My understanding is that Michele Bachman has formally withdrawn her membership from her longtime local church which is a member of the Wisconsin Synod. Where does she attend church now? Where is her membership? (Yes, I know those questions can have very different answers.) If she does not believe that the Pope is the Antichrist, she probably doesn't belong in the Wisconsin Synod, but we have very good reason to ask where she attends now.

The problem isn't Keith A. Fournier’s article in “Catholic Online;” he's a conservative Catholic and understands the issues of cooperation in the political sphere alongside people with whom we have serious theological disagreements. The problem is that people like Joshua Green, writing the original article in “The Atlantic” which generated this controversy, understand enough about conservative Protestants to know that we take our doctrine seriously. Green, not Fournier, is the one who may have an agenda to divide conservatives.

I don't know how much President Obama learned from Rev. Jeremiah Wright's preaching, but I definitely **DO** know that a conservative Christian can be expected to pay a great deal of attention to what his or her pastor and church are teaching. Because of that, we need to pay attention to what church a conservative presidential candidate attends — that's part of why Gov. Mitt Romney's Mormonism is coming under significant scrutiny, and the same not only will but **SHOULD** happen to any conservative candidate for office. What church people choose to attend says a great deal about them, at least if they are conservatives who takes their religion seriously.

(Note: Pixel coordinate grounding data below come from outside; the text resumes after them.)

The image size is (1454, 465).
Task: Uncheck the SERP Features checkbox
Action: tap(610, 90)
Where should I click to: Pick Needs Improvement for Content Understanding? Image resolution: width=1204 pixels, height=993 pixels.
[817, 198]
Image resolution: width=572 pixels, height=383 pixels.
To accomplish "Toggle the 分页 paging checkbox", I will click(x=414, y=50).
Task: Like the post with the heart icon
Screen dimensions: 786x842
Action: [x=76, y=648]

In that connection, we need to realize that the Wisconsin Synod is not a middle-of-the-road Lutheran body, or even a moderately conservative body. They're hardcore, they take Lutheran doctrine very seriously, and it doesn't surprise me in the slightest that they maintain the historic Protestant position (not just Lutheran position) that the Pope is the Antichrist.

The Wisconsin Evangelical Lutheran Synod is to broader conservative Lutheranism (i.e., the Missouri Synod) as the Orthodox Presbyterians (with men like J. Gresham Machen, Cornelius Van Til) are to the Presbyterian Church in America (with men like Dr. D. James Kennedy, James Montgomery Boice, etc). A similar comparison might be between an independent fundamental Baptist church and a conservative congregation in the Southern Baptist Convention. Americans who pay attention to religious issues are fairly familiar with the Missouri Synod brand of Lutheranism, which, compared to the liberal ELCA type of Lutheranism, is clearly evangelical. However, the Wisconsin Synod is quite a bit farther right than the Missouri Synod, and it is definitely not part of the mainstream evangelical American consensus.

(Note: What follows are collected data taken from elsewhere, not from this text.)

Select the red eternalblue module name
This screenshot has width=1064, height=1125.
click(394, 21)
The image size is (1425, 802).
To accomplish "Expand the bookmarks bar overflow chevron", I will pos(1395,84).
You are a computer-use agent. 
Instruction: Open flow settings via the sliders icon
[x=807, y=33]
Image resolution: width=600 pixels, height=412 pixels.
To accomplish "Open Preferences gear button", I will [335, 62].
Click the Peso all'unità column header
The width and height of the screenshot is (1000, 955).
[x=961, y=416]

(Maybe, to be a bit snarky, I could say that the Wisconsin Synod's relationship to broader Lutheranism is comparable to Free Republic's relationship to country club Republicans? I don't think the idea of being hardcore on doctrinal beliefs will be difficult for Freepers to understand; the Wisconsin Synod people are the Lutherans who blast others for being “Lutherans in Name Only” though they probably wouldn't call them “LINOs.”)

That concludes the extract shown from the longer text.